## Written instruction:
Could you edit the records below so that every "Select" becomes "Choose", with everything else unchanged and the pictures left out?

===== Material supplied

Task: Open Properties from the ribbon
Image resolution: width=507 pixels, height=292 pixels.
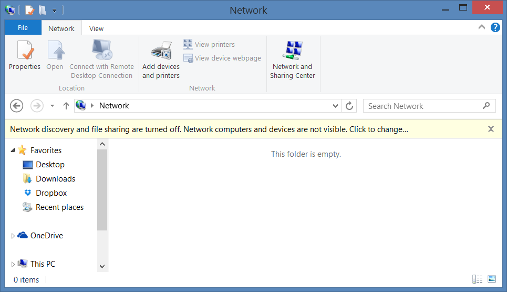Action: 25,55
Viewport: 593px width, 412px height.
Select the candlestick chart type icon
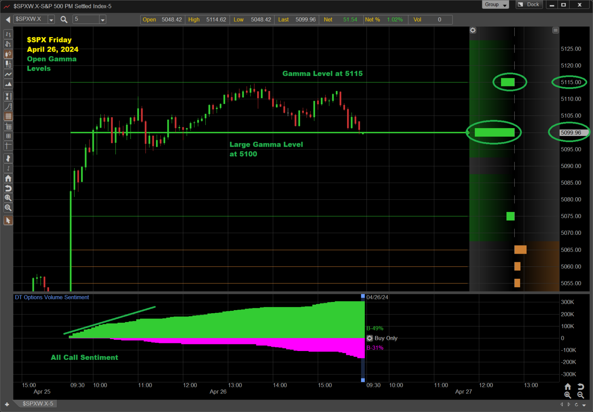click(x=8, y=54)
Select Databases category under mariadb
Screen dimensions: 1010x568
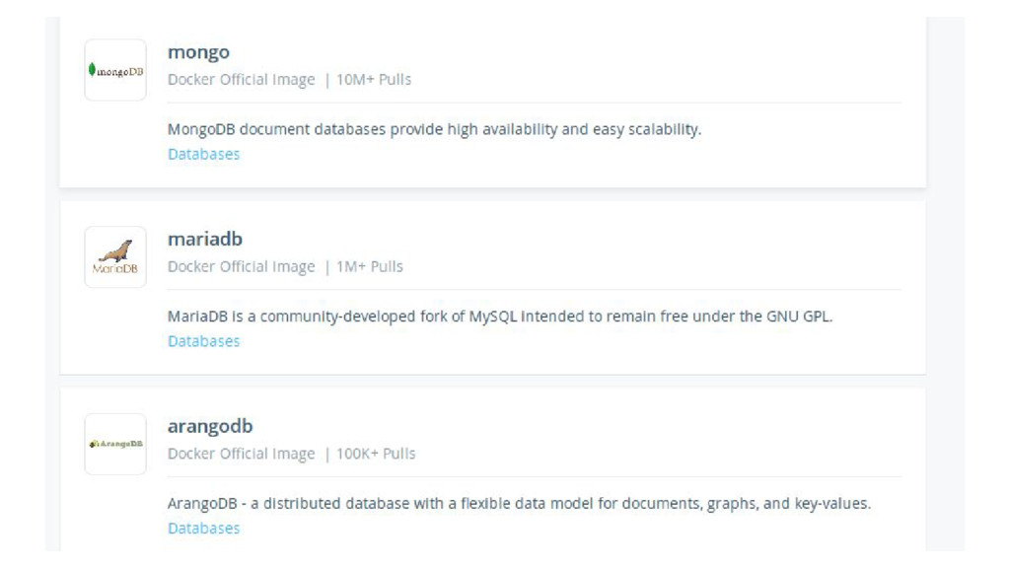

==========

## Solution to this exercise:
Task: Open Properties from the ribbon
Image resolution: width=507 pixels, height=292 pixels.
Action: 25,55
Viewport: 593px width, 412px height.
Choose the candlestick chart type icon
click(x=8, y=54)
Choose Databases category under mariadb
Screen dimensions: 1010x568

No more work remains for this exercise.